Extrait fourni >>
------------------------------------------------------------------------

Peut-être est-ce une bonne raison de ne pas superposer les programmes de formation et les départements académiques, du moins au premier et second cycle. Dans les facultés disciplinaires, les unités académiques gèrent à la fois un champ de recherche et les cursus de premier et surtout de second cycle correspondant. Ce sont les géographes qui forment les géographes, les économistes les économistes, etc.

En sciences de l’éducation, chaque programme d’étude fait potentiellement appel à plusieurs disciplines et à plusieurs champs de savoir. On peut donc plus facilement dissocier la responsabilité des programmes et celle des départements académiques. Cela complique certes la gestion des programmes, puisque les responsables de filières doivent négocier avec divers départements et parfois mendier des apports prioritaires pour l’enseignement mais secondaires dans une perspective de recherche. Cette complication peut néanmoins sauvegarder une certaine indépendance des départements académiques à l’égard de la " demande sociale ".

Mais le plus intéressant paraît de construire des départements académiques affranchis des découpages en vigueur sur le terrain, qui seraient constitués selon des lignes de fractures théoriques plus que pratiques, sans pour autant retomber sur les frontières disciplinaires classiques.

Articulation ou fusion de savoirs disciplinaires ?

Quel est le statut des savoirs dans un département où coexistent plusieurs sciences contributives ? On peut envisager deux cas de figures extrêmes : séparation stricte ou fusion totale.

Il y a séparation stricte si, dans un département d’administration scolaire par exemple, les économistes et les sociologues travaillent de façon cloisonnée, sur des objets distincts. Il y a de même séparation si, dans un département de didactique du français, psychologues et historiens n’ont rien à se dire. Si l’on impose des départements pluridisciplinaires à des psychologues, sociologues, historiens, linguistes fortement identifiés à leur discipline d’origine, ils n’auront de cesse de recréer de petites unités mono disciplinaires au sein d’un plus vaste département en apparence interdisciplinaire.

À l’extrême opposé, qui n’est guère plus fécond : il n’y a plus d’identités disciplinaires distinctes, elles se confondent autour d’un objet d’expertise commun, une matière scolaire, un métier, une pratique spécifique (comme l’évaluation), un cycle d’études, un problème social. Cette tendance se renforce lorsque les premières générations d’enseignants-chercheurs en sciences de l’éducation, d’origines disciplinaires diverses (psychologues, historiens, etc.) sont remplacés au fil des ans par des enseignants qui ont une maîtrise ou un doctorat en sciences de l’éducation, et sont donc d’une certaine manière " apatrides " ou " cosmopolites " du point de vue des sciences contributives. Ils ne sont pas d’abord sociologues ou économistes, fût-ce " de l’éducation ", ils sont " educational scientists ", " chercheurs en éducation " ou dans certains cas " pédagogues universitaires ". Ils sont au bénéfice d’une formation pluridisciplinaire et ont une minimum de culture de base dans les diverses sciences contributives.

------------------------------------------------------------------------

Entrées >>
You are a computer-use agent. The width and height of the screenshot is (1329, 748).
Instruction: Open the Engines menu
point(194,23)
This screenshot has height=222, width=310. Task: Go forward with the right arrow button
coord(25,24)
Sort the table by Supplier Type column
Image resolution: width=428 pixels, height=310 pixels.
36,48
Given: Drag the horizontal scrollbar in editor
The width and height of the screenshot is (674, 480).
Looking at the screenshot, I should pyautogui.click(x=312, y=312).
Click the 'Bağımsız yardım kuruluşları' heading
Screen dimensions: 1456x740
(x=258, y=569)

------------------------------------------------------------------------

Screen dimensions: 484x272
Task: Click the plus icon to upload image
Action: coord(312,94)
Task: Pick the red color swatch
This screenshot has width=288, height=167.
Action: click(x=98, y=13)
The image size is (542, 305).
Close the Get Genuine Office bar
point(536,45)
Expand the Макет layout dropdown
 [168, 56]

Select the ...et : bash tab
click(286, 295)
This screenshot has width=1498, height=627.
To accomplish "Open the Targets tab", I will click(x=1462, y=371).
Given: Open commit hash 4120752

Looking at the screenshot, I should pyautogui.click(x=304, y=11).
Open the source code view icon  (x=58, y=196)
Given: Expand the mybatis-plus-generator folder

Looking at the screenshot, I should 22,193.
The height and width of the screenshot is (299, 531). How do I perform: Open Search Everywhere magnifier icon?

------------------------------------------------------------------------

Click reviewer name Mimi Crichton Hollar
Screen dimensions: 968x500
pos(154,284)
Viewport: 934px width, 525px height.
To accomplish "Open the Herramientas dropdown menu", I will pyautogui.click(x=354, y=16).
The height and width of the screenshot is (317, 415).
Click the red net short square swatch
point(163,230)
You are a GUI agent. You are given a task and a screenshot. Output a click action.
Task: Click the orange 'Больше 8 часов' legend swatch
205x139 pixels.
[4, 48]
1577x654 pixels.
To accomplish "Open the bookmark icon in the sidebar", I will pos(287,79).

------------------------------------------------------------------------

Consigne écrite 1 >> Recopiez à l'identique tout le passage de l'extrait sur les départements de sciences de l'éducation qui va de « Articulation ou fusion » jusqu'à « en apparence interdisciplinaire. » inclus.
Consigne écrite 2 >> Convertissez en tableau Markdown, avec les colonnes « Numéro » et « Ligne d'entrée », uniquement les lignes des entrées qui vont de celle contenant « This screenshot has height=222, width=310. » jusqu'à celle contenant « should pyautogui.click(x=312, y=312). », ces deux lignes comprises et les lignes vides exclues.
L'extrait et les entrées constituent deux ensembles distincts, à traiter séparément.

Réponse écrite 1 >>
Articulation ou fusion de savoirs disciplinaires ?

Quel est le statut des savoirs dans un département où coexistent plusieurs sciences contributives ? On peut envisager deux cas de figures extrêmes : séparation stricte ou fusion totale.

Il y a séparation stricte si, dans un département d’administration scolaire par exemple, les économistes et les sociologues travaillent de façon cloisonnée, sur des objets distincts. Il y a de même séparation si, dans un département de didactique du français, psychologues et historiens n’ont rien à se dire. Si l’on impose des départements pluridisciplinaires à des psychologues, sociologues, historiens, linguistes fortement identifiés à leur discipline d’origine, ils n’auront de cesse de recréer de petites unités mono disciplinaires au sein d’un plus vaste département en apparence interdisciplinaire.

Réponse écrite 2 >>
| Numéro | Ligne d'entrée |
|---|---|
| 1 | This screenshot has height=222, width=310. Task: Go forward with the right arrow button |
| 2 | coord(25,24) |
| 3 | Sort the table by Supplier Type column |
| 4 | Image resolution: width=428 pixels, height=310 pixels. |
| 5 | 36,48 |
| 6 | Given: Drag the horizontal scrollbar in editor |
| 7 | The width and height of the screenshot is (674, 480). |
| 8 | Looking at the screenshot, I should pyautogui.click(x=312, y=312). |